Ma laddove il possibile è un progettarsi di infinite possibilità, può la possibilità stessa farsi concetto? Rifacendoci al tema proposto da Kainos per questo numero, Dopo l’umano, servirà, per dar credito filosofico al testo di Caronia, una riformulazione di concetti-base cui far riferimento per non cadere in continue aporie? Laddove si accerta che per il cyborg l’esperienza dell’estasi è di portata quotidiana e permanente, potrà l’uomo tradizionale, (così definito da Caronia per distinguerlo da quello che io devo necessariamente identificare nell’uomo artificiale) restando all’interno di se stesso, codificare un cambiamento epistemico\ontologico per poterlo linguisticamente descrivere?

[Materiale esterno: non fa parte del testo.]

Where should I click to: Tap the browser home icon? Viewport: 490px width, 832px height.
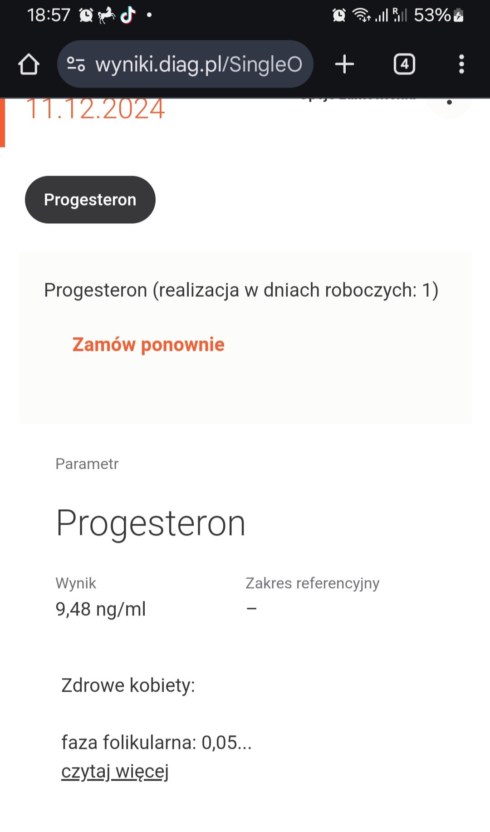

Anche il testo di Caronia si chiude con alcuni interrogativi tra cui quello sulla modalità di «“rientrare in me stesso” dopo esserne uscito», sulla «possibilità di riportare con me la ricchezza intellettiva, emotiva ed affettiva che ho contribuito a costruire nella fase di esteriorizzazione, di uscita dalla mia dimensione individuale» (p. 128).

Il testo di Caronia, indubbiamente affascinante, lascia insolute questioni sostanziali, ma ha anche il merito di averci indicato il giusto luogo dal quale poter porre interrogativi.